Zwei Peronisten in die Stichwahl

In Argentinien entscheiden der neoliberale Expräsident Carlos Menem und der neokeynesianische Peronist Néstor Kirchnerdie erste Runde der Präsidentschaftswahl für sich. Die beiden gehören zur gleichen Partei, doch sind sie sich spinnefeind

aus Buenos Aires INGO MALCHER

Es kam für ihn kein anderer Ort in Frage: Carlos Menem versammelte am Wahlabend seine Anhänger im Hotel Presidente von Buenos Aires. In der Bar der Nobelabsteige mit dem symbolträchtigen Namen tummelten sich blondierte Frauen und sonnengebräunte Männer, berühmte TV-Moderatorinnen und Starfriseure, es roch nach Chanel und herben Zigarren – ein Déjà-vu aus der Hochzeit der Menem-Regierung (1989–1999), die für Argentiniens Schöne und Reiche eine Fiesta war.

# [ZIEL A]
Übertrage diesen Satz aus dem Artikel über die argentinische Präsidentschaftswahl ins Englische: „Es kam für ihn kein anderer Ort in Frage: Carlos Menem versammelte am Wahlabend seine Anhänger im Hotel Presidente von Buenos Aires.“
# [ZIEL B]
Schreibe den Artikel über die argentinische Präsidentschaftswahl im Anschluss an seinen letzten Satz weiter.
Das Material spielt hierfür keine Rolle.

# [ROHDATEN]
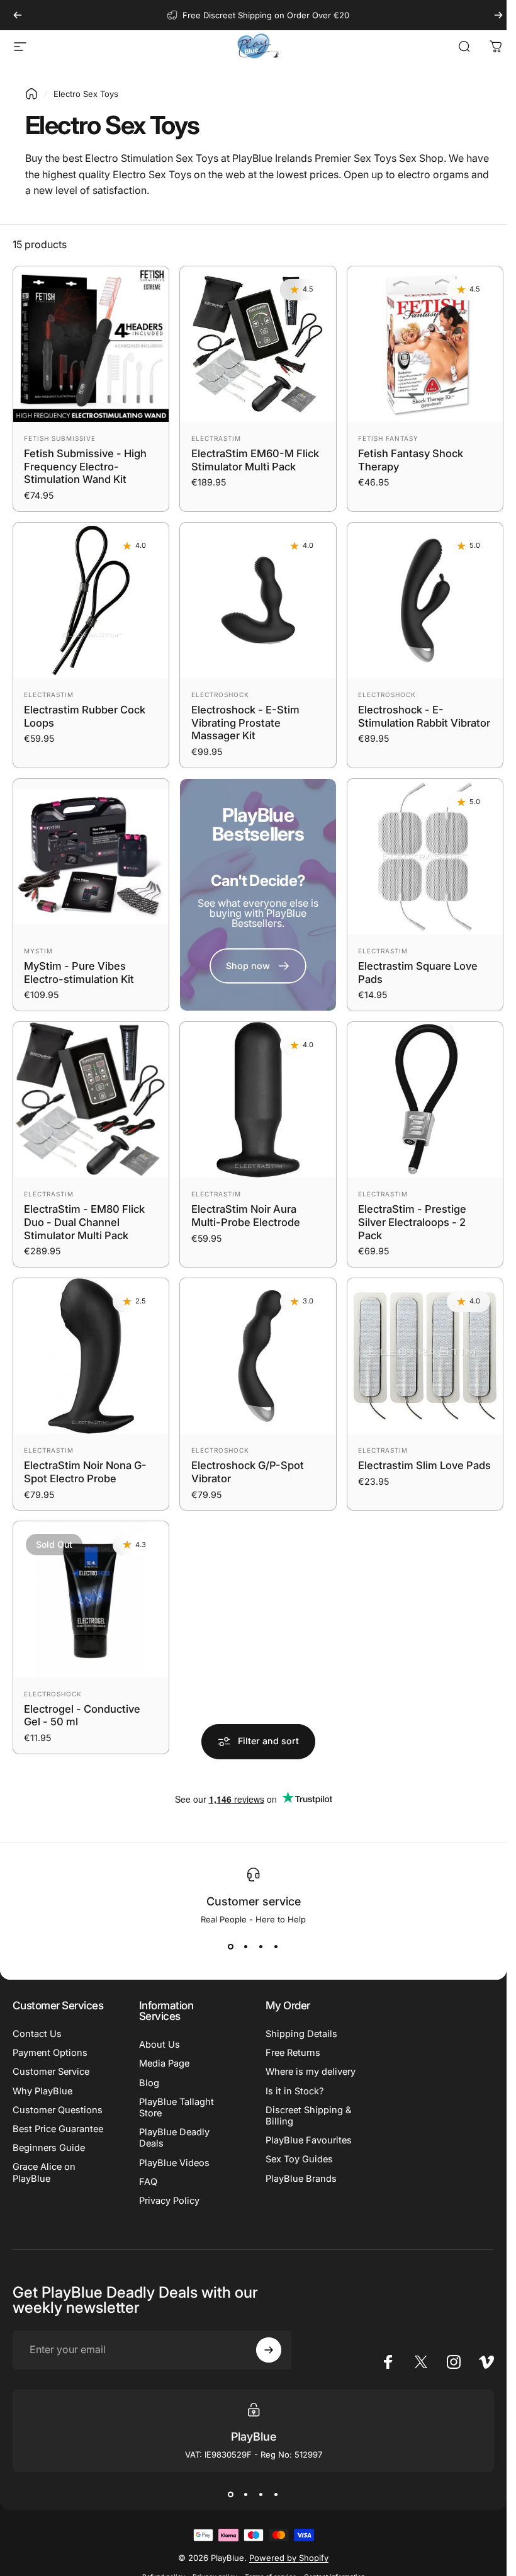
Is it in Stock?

# [LÖSUNG A]
No other place was an option for him: on election night, Carlos Menem gathered his supporters at the Hotel Presidente in Buenos Aires.

# [LÖSUNG B]
Doch das Hotel Presidente war allzu vorschnell gebucht. Sein selbst gestecktes Ziel, im ersten Wahlgang wieder Präsident zu werden, hat Menem verfehlt. Trotzdem reichen ihm nach Auszählung von 98 Prozent der Stimmen seine 24,2 Prozent zum Sieg. Knapp hinter ihm liegt der Gouverneur der in Patagonien gelegenen Provinz Santa Cruz, Néstor Kirchner. Für ihn stimmten 22 Prozent der 25,5 Millionen Wahlberechtigten. Damit müssen beide am 18. Mai in die Stichwahl, für Menem „reine Formsache“.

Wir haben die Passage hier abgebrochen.